Computer Vision Project

In this project, we are going to implement the local feature matching algorithm based on Szeliski chapter 4.1. I use Harris Corner Detector for interest points detection, simplifies SIFT feature as feature descriptor and "nearest neighbor distance ratio test" to order the feature matching. Based on my implementation and some parameter-tuning, if I only evaluate the most confident 100 matches on the Notre Name pair, I can achieve 97% accuracy.

Algorithm

Feature Matching (match_features.m)

For each interest point A in Image 1, we will seach for its nearest neighbor B and sencond nearest neighbor C among all interest points in Image2. We will treat (A,B) as possible interest points matching pair. In addition, we apply the nearest neighbor distance ratio (equation shown in the Fig 2) here. We define 1/NNDR as the confidence for the particular pair.

Fig 2. Equation for nearest neighbor distance ratio.

SIFT Feature Extraction (get_features.m)

For each interest point, I will calculate its features based on the feature_width*feature_width region around it. Firstly, I will divide the square region into a 4x4 grid of cells, each feature_width/4. We need to generate a 1*8 feature vector for each cell. Using imgradient() provided by Matlab, we can easily calculate the direction and magnitude of gradient for each pixel. We accumulate the magnitude according to 8 different standart direction (Fig 3) and the accumulation values will be features for that particular call. Note: In my implementation, I will add the magnitude to two nearest directions instead of one.

Fig 3. Illustration of spatial of my SIFT and the 8 standard directions.


%Generating the 1*8 feature vector for each cell
%Looping in the cell and use temp_feature to store the feature vector
%The magnitude of each gradient will contribute to the nearest two standard directions
temp_feature=zeros(1,8);
for xx=xi:xi+feature_width/4-1
    for yy=yi:yi+feature_width/4-1
        temp_feature(Gdir_range(yy,xx))=temp_feature(Gdir_range(yy,xx))  ...
        +Gmag(yy,xx)*cosd(Gdir(yy,xx)-45*(Gdir_range(yy,xx)-1)+180);
        temp_feature(mod(Gdir_range(yy,xx),8)+1)=temp_feature(mod(Gdir_range(yy,xx),8)+1) ...
        +Gmag(yy,xx)*cosd(-180+45*Gdir_range(yy,xx)-Gdir(yy,xx));
    end
end

Interest Point Detection (get_interest_points.m)

To detect the interest points, I make use of the Corner Response Equation (Figure 4). Higher response value means that the points are more likely to be corner. And then I will select points which have local maximal value in every 5*5 area of R as the interest points.

Fig 4. Corner Response Equation.

Extra Credit

Try detecting keypoints at multiple scales

For the Notre Dame image pair, I try different scale. When the scale become larger, the number of keypoints I can detect will be larger and thus the program will run for longer time. But image in larger scale will contain more details, it sometimes will help the pipeline to get higher accuracy. So there is a trade-off. From Fig 5, we can figure out that the accuracy for this image pair almost become largest when scale goes to 0.5.

Fig 5. Relationship between accuracy and image scale.
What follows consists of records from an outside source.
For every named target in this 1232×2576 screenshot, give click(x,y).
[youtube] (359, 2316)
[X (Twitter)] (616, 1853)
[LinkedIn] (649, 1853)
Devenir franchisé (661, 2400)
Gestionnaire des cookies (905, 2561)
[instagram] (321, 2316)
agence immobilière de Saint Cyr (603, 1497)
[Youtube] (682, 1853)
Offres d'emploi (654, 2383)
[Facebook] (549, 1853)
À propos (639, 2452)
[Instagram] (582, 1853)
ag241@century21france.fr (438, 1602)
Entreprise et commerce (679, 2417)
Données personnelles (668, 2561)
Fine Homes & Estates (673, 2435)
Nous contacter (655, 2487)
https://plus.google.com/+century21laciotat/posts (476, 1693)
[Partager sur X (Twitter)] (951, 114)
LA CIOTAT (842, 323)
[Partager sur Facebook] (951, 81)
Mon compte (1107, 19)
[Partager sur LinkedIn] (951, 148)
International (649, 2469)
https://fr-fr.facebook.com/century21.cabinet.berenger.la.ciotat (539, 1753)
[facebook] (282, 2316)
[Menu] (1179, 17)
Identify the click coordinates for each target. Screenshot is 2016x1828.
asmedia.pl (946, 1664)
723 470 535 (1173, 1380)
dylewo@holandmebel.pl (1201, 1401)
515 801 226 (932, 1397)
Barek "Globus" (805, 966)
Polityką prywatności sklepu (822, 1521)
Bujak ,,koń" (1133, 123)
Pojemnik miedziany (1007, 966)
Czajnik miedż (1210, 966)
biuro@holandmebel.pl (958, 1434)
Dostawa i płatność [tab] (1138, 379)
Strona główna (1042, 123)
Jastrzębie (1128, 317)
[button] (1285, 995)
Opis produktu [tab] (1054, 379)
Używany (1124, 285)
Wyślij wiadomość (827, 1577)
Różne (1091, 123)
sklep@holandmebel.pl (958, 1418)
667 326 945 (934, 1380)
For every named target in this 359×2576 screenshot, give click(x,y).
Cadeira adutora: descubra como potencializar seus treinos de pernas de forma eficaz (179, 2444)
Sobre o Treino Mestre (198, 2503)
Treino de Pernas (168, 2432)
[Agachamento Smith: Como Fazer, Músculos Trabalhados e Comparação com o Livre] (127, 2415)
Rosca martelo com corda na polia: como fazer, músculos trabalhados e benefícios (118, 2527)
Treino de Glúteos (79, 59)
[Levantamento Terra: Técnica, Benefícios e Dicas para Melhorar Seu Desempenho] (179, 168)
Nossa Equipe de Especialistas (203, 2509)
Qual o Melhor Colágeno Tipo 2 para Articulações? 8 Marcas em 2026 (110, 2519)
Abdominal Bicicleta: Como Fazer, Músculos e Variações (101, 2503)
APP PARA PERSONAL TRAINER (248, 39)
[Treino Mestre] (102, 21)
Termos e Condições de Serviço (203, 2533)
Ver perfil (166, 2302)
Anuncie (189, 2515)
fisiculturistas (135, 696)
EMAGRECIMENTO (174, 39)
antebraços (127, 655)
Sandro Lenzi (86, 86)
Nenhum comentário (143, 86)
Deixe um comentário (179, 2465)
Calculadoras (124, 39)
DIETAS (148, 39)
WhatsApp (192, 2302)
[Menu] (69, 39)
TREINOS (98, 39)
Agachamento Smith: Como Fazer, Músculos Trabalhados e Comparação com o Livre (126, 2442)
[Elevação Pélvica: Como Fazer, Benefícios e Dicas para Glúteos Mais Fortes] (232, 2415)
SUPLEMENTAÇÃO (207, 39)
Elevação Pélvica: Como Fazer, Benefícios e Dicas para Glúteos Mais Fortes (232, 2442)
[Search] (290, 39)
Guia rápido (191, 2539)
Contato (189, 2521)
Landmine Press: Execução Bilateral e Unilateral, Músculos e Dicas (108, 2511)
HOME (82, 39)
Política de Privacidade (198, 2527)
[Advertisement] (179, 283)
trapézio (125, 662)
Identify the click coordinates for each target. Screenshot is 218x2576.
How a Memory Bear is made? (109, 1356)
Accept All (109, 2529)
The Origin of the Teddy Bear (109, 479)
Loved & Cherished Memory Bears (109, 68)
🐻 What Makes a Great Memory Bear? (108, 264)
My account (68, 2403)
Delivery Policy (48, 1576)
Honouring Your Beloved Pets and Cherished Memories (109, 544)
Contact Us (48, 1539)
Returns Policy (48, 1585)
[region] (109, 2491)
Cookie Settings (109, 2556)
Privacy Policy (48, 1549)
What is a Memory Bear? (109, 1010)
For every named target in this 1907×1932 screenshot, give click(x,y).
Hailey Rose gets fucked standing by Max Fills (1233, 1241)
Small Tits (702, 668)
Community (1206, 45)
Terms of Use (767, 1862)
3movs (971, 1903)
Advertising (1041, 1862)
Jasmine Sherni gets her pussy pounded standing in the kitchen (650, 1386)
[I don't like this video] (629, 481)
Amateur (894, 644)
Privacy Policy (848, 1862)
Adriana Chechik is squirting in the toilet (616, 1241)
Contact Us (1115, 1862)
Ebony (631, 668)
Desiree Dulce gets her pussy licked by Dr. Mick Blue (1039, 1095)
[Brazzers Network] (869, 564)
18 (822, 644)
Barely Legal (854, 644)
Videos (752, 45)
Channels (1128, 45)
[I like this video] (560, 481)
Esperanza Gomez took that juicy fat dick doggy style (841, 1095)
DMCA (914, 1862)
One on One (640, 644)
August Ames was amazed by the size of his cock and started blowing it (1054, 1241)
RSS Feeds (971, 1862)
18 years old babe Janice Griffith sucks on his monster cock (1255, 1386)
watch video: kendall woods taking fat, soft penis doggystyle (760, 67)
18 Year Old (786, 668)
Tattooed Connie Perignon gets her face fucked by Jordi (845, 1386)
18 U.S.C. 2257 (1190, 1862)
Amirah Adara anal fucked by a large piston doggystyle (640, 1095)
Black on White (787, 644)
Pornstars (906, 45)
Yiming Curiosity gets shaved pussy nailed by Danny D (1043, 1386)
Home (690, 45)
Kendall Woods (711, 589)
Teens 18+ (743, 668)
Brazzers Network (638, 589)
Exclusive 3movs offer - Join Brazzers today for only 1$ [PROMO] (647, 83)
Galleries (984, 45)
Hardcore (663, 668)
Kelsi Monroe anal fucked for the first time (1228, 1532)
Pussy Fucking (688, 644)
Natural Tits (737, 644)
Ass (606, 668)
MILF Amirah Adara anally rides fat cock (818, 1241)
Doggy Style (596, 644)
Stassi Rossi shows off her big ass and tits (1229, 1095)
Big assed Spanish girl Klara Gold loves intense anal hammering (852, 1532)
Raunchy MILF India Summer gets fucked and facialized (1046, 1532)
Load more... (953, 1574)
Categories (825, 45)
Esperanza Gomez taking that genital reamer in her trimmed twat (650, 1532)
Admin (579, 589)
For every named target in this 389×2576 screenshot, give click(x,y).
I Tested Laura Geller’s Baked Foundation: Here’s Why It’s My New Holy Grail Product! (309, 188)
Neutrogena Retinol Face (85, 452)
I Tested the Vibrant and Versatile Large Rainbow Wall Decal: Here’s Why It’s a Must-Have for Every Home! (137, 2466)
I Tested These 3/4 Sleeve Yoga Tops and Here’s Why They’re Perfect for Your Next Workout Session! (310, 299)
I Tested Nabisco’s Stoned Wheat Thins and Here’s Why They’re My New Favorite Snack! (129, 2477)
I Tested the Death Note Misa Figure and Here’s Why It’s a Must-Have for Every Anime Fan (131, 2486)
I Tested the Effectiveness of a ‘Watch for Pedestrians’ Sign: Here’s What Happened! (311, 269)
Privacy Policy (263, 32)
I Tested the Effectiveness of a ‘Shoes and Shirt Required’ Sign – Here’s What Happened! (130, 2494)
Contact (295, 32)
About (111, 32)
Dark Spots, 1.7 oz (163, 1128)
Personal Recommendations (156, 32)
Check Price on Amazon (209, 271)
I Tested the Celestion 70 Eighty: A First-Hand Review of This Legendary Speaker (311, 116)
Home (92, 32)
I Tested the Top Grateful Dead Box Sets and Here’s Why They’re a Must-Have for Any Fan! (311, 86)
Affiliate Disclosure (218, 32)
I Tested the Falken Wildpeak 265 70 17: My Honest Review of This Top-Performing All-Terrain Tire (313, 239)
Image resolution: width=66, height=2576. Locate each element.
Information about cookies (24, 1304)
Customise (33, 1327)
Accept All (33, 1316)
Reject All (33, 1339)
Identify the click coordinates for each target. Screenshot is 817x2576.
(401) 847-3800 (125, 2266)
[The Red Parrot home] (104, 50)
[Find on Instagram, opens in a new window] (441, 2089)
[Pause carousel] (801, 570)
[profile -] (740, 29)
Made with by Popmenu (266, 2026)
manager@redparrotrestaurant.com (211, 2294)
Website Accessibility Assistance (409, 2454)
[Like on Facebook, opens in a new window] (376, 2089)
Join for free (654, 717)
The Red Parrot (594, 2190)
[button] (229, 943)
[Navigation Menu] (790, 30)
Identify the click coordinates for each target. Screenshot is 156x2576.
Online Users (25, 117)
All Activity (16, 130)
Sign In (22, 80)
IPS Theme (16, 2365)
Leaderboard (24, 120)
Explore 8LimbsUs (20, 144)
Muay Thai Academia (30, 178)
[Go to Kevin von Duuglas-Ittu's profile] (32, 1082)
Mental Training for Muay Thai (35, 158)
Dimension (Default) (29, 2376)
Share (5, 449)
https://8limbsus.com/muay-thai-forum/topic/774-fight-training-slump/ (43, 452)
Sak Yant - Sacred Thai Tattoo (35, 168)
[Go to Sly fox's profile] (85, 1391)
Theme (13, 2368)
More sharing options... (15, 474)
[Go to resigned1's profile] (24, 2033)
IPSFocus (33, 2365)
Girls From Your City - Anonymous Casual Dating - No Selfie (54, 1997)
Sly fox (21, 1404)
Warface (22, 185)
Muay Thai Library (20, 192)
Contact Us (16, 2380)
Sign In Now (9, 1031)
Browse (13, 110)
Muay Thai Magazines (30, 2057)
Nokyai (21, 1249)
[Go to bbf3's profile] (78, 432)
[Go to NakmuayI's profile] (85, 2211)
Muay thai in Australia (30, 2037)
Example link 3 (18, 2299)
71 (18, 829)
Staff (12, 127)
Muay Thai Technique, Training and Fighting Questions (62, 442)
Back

Try the adaptive non-maximum suppression

It means that the interest points are not only the local maximal but also larger than their neighbors in a pretty large region. For the Notre Dame image pair, by implementing the ANMS, the number of interest point decrease to 1/3 and the accuracy of the top 100 increase from 90% to 97%.

Do experiment with differnt SIFT parameters

I try and figure out 128 will be the comparatively good feature size. If the feature become larger, it will contain more information and give better result. But it takes too long for the calulation. While small feature can not represent the point well.

Each histogram has 8 orientations and I add the magnitude to two nearest orientations instead of one.

For the feature normalization, I will first normalize it and the filter out those value which is larger than 0.2. At first, I didn't filter out value larger then 0.2 and get 91% accuracy for Notre Dame pair. But the filter boost the accuracy to 97% then. So the filter in the normalization is really important.


% Normalization
features(i,:)=features(i,:)/norm(features(i,:));
features(i,features(i,:)>0.2)=0.2;
features(i,:)=features(i,:)/norm(features(i,:));

Using kd-tree to accelerate matching

Taking the Notre Dame for example. There are 1678 interest points in image 1 and 1623 interest points in image 2. The feature matching time for the naive matching algorithm is 0.5154 second while the time for kd-tree structure is only 0.2828 second. It savee half of the time by using kd-tree


% naive implementation of algorithm
num=1;
distance=pdist2(features1,features2);
for i = 1:num_features
    if features1(i)~=zeros(1,128)
        [dists, index] = sort(distance(i,:),'ascend');
        confidence=dists(2)/dists(1);
        if (confidence>threshold)
            matches(num,:)=[i,index(1)];
            confidences(num,:)=confidence;
            num=num+1;
        end
    end
end
%% Elapsed time is 0.515488 seconds

%kd-tree implementation
kdtree=KDTreeSearcher(features2);
[index,dists] = knnsearch(kdtree,features1,'k',2);
num=1;
for i = 1:num_features
    if features1(i)~=zeros(1,128)
        confidence=dists(i,2)/dists(i,1);
        matches(num,:)=[i,index(i,1)];
        confidences(num,:)=confidence;
        num=num+1;
    end
end
%%Elapsed time is 0.282834 seconds

Result

Results for Notre Dame Image Pair

Fig 6. Ground truth evaluation result of Notre Dotre image pair. (Scale 0.5, feature_width:32, 97 total good matches, 3 total bad matches. 0.97% accuracy)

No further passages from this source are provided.